Le nucléaire se « cache » également dans l'imagerie médicale.
Le nucléaire se « cache » également dans l'imagerie médicale. - G. varela / 20minutes

sébastien ruffet

On le sait désormais, il y a un avant et un après Fukushima. Un an après la catastrophe nucléaire au Japon, toutes les centrales françaises ont été passées au scanner, dont Fessenheim. En juillet 2011, 40 réserves avaient été émises pour le site alsacien. Un an plus tard, l'ASN se félicite « de performances satisfaisantes. Il y a également eu un net progrès dans le contrôle des prestataires », souligne Florien Kraft, chef de la division Strasbourg de l'ASN.
La « vieille » centrale a tout de même subi 33 incidents, dont 3 de niveau 1. « Mais à chaque problème, aussi petit soit-il, c'est tout le parc français qui doit suivre une nouvelle norme. » Autre bémol émis par l'autorité, la radioprotection insuffisante des travailleurs. Un domaine dans lequel EDF ne s'est pas amélioré : « Il y a eu de nombreux franchissements des balises de sécurité. »

Rayons X ou gamma
Mais l'ASN ne se contente pas d'inspecter les centrales nucléaires. Tout ce qui est radioactif est pris en compte.
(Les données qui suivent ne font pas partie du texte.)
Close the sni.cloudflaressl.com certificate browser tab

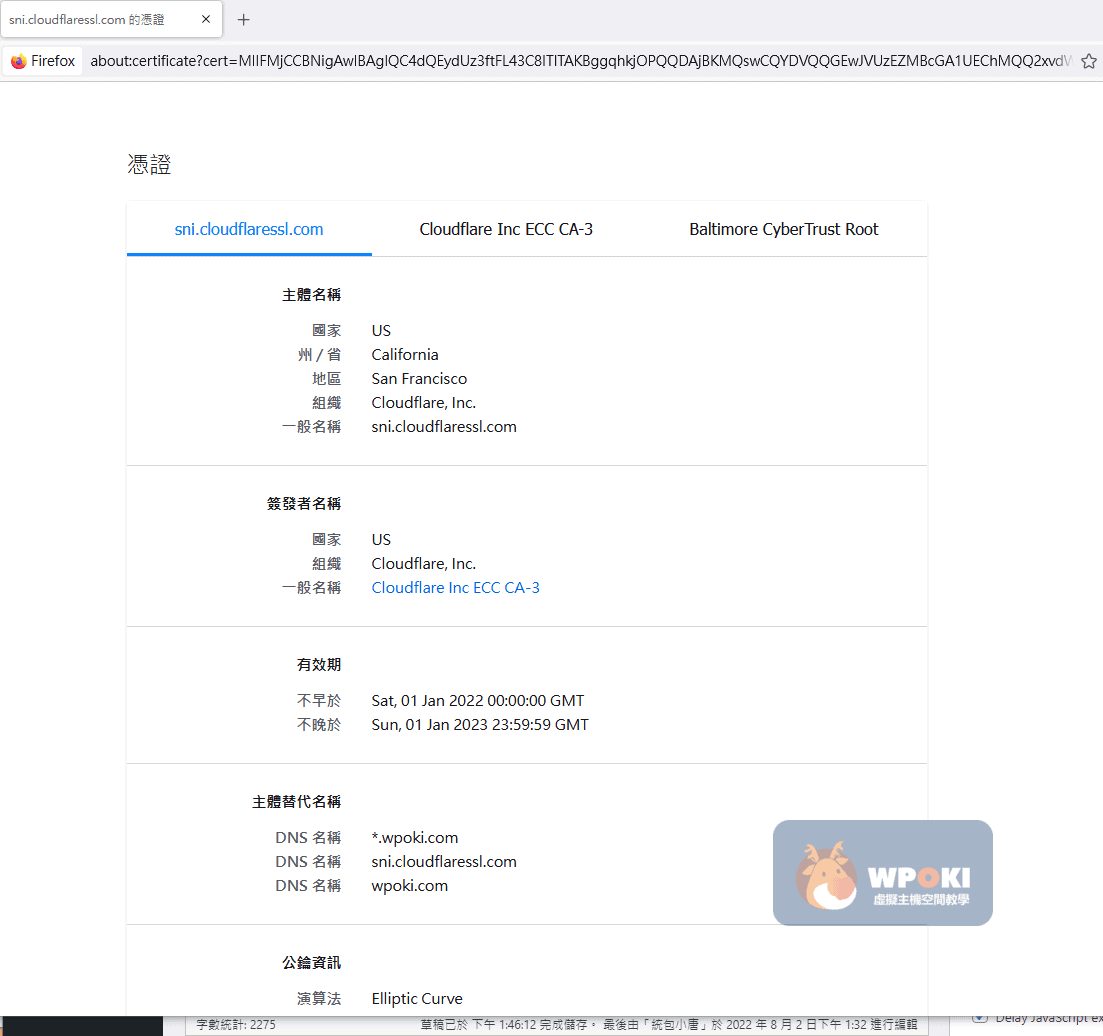(x=206, y=20)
Des agents contrôlent ainsi régulièrement l'appareillage médical qui envoie de fortes doses dans le corps des patients : « Un scanner passé, c'est 50 % de la dose annuelle acceptée pour un travailleur du nucléaire, continue Florien Kraft. On a souvent le souci du détail, on veut bien voir les radios, alors on pousse un peu la machine, on augmente les doses... On essaye de sensibiliser les services médicaux à ce problème, et le message est en train de passer. »
De 2002 à 2007, les doses de rayons X ou gamma utilisées avaient augmenté de 50 %. Depuis, les médecins ont la main un peu plus légère mais restent sous surveillance.
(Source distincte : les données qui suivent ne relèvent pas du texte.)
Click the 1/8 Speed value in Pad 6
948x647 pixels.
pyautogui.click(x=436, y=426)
Si les hôpitaux ont une connaissance assez pointue de leur matériel, ce n'est pas toujours le cas des dentistes ou des vétérinaires. Eux aussi utilisent l'imagerie médicale, et si les doses sont plus faibles, elles n'en restent pas moins dangereuses en cas de défaillance.
Les 11 inspecteurs de l'ASN Alsace ont ainsi procédé à 75 contrôles dans le secteur médical, contre 50 pour la centrale et 30 pour l'industrie.